An immigration attorney will soon be filling the Catholic Charities of the Rio Grande Valley’s Humanitarian Respite Center in McAllen with color, imagination and enhancing access to valuable information in multiple languages.

Carolina Rubio-Macwright, a Colombian immigration attorney and artist, is planning a mural that will be painted inside the center to welcome different communities and cultures who pass through.

“We devised something that would help people not only leave the center understanding that they are welcome and that they have rights, but also to make it joyful,” Rubio-Macwright said last week.

The mural is only one of several creative projects Rubio-Macwright is working on as part of the nonprofit organization she founded, Touching Land, or Tocando Tierra. The attorney/artist was on her fourth visit to the Valley since last summer.

“I don’t like the idea of going to a community and extracting, but actually giving to the community. And I’m here for the long haul. I will be here with Sister [Norma Pimentel] for the foreseeable future making sure that we pivot in whatever way, shape or form is necessary in order to serve the community.”

She has combined her love of art, social justice and immigrant education to create imaginative outreach efforts.

Last summer, the organization served over 7,000 ice cream treats and each flavor was connected to an immigrant, environmental, or tenant right.

“So people can have joy and they can connect feelings and information to their bodies,” Rubio-Macwright said.

The strategy to associate information to a physical experience carried into other projects that included cooking workshops and mass ceramic-making interactions.

As a Colombian immigrant herself, Rubio-Macwright believes in reaching out to other immigrants, providing education, and building welcoming environments.

The mural will be drafted by young people from all kinds of cultural backgrounds.

“When you cross here — and there’s so much uncertainty — that being able to see lovely colors like the colors in the center, is a way of expressing joy in the in-between,” the attorney said.

During her visit to the center last Tuesday, a volunteer with the organization was talking to immigrants as part of a different collaboration that aims to provide access to a vast set of resources for those newly-arrived to the U.S.

The website is still in the beta phase, but the organization makes progress on multiple fronts a little each day. Information-sharing, however, is the throughline in all her work.

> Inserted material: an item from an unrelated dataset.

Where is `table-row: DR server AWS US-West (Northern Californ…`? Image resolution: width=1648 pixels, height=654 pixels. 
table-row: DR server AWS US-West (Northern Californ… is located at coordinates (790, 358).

“You’re sort of thrown into the thrust of America with no information,” Rubio-Macwright said. “In Central and South America, for instance, you can’t go to the hospital if you don’t have insurance. Much different than here where if you have COVID you can go and get help or if you or if you’re having a heart attack you don’t have to die outside of the hospital.”

In a couple of months, Rubio-Macwright is hoping the mural will be developed. They’re also planning to come back for an artist ‘happening’ where immigrants will be able to use ceramic clay while they absorb immigrant rights information.

Rubio-Macwright hopes the projects will be fruitful and helpful to welcome the hundreds who continue searching for safety and prosperity in the U.S.